Detailed descriptions about the project and how I collected the data can be found in my TSE paper (3MB).

Download

The datasets are freely available for research use when acknowledged with the following reference:

(1) Soo Ling Lim, Peter J. Bentley, Natalie Kanakam, Fuyuki Ishikawa, and Shinichi Honiden (2015). Investigating Country Differences in Mobile App User Behavior and Challenges for Software Engineering. IEEE Transactions on Software Engineering (TSE), vol 41 issue 1, pp 40-64.

Download dataset (7MB)

If you use the data, please tell me your name, research group, and the publications that may result.

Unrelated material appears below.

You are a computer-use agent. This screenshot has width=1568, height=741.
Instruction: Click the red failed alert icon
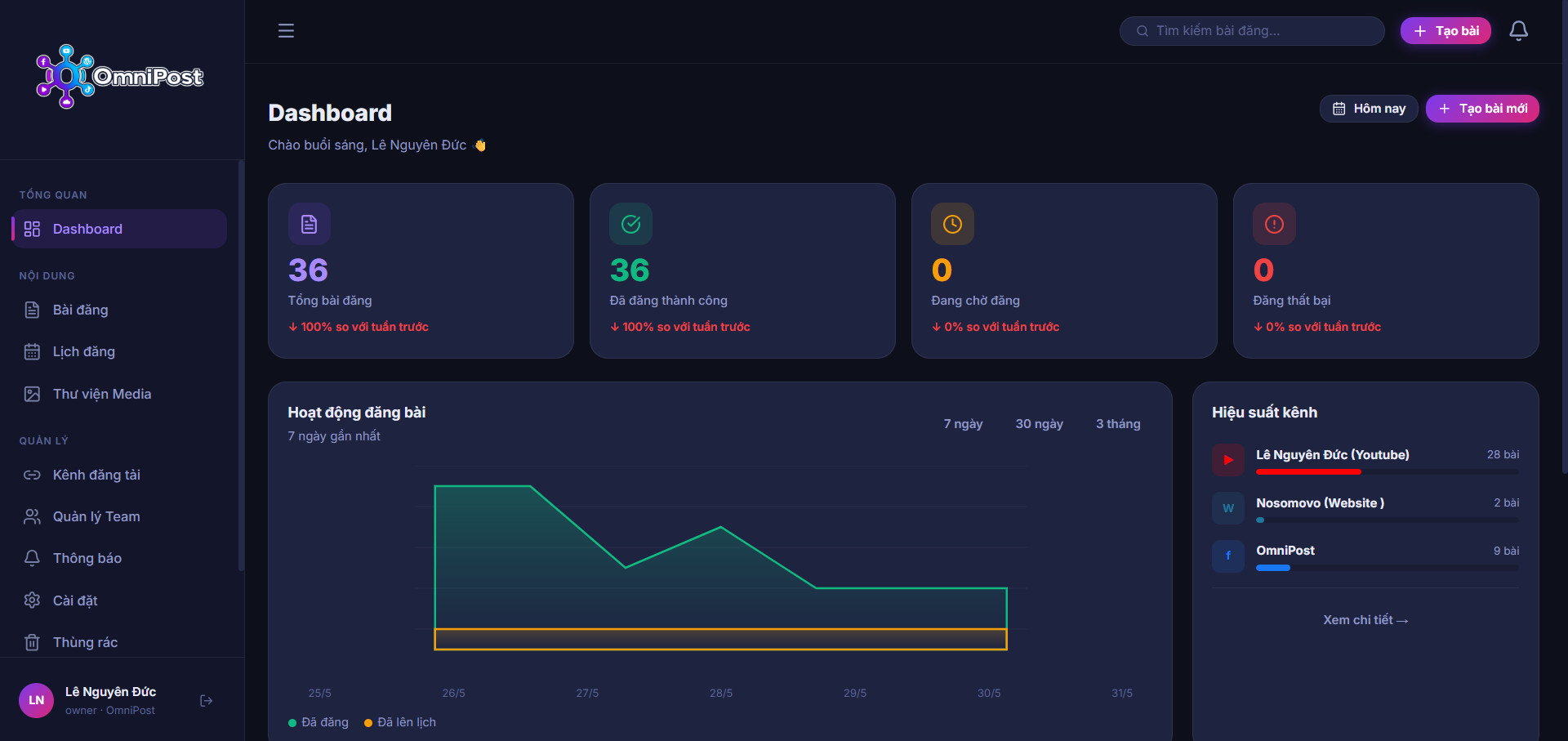1274,224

For further information please contact me at s.lim [at] cs.ucl.ac.uk


.

RALIC Datasets

I have collected various datasets of stakeholders and their requirements on a real software project. Detailed descriptions about the project and how I collected the data can be found in my thesis (8MB).

The datasets consist of:

* 1714 recommendations from 61 stakeholders (OpenR)
* 839 recommendations from 50 stakeholders (ClosedR)
* 439 ratings from 76 stakeholders on 10 project objectives (RateP-Obj)
* 1514 ratings from the same 76 stakeholders on 48 requirements (RateP-Req)
* 3113 ratings from the same 76 stakeholders on 104 specific requirements (RateP-SReq)
* 262 ratings from 79 stakeholders on 10 project objectives (RankP-Obj)
* 469 ratings from the same 79 stakeholders on 51 requirements (RankP-Req)
* 1109 ratings from the same 79 stakeholders on 132 specific requirements (RankP-SReq)
* 276 ratings from 77 stakeholders on 10 project objectives (PointP-Obj)
* 670 ratings from the same 77 stakeholders on 45 requirements (PointP-Req)
* 1219 ratings from the same 77 stakeholders on 83 specific requirements (PointP-SReq)
* 410 raw textual description of requirements provided by stakeholders (Raw-requirements)
* stakeholders and their roles (Stakeholders-and-roles)

Download

The datasets are freely available for research use when acknowledged with the following references:

(1) Soo Ling Lim (2010). Social Networks and Collaborative Filtering in Large-Scale Requirements Elicitation. PhD Thesis. School of Computer Science and Engineering, University of New South Wales, Sydney, Australia.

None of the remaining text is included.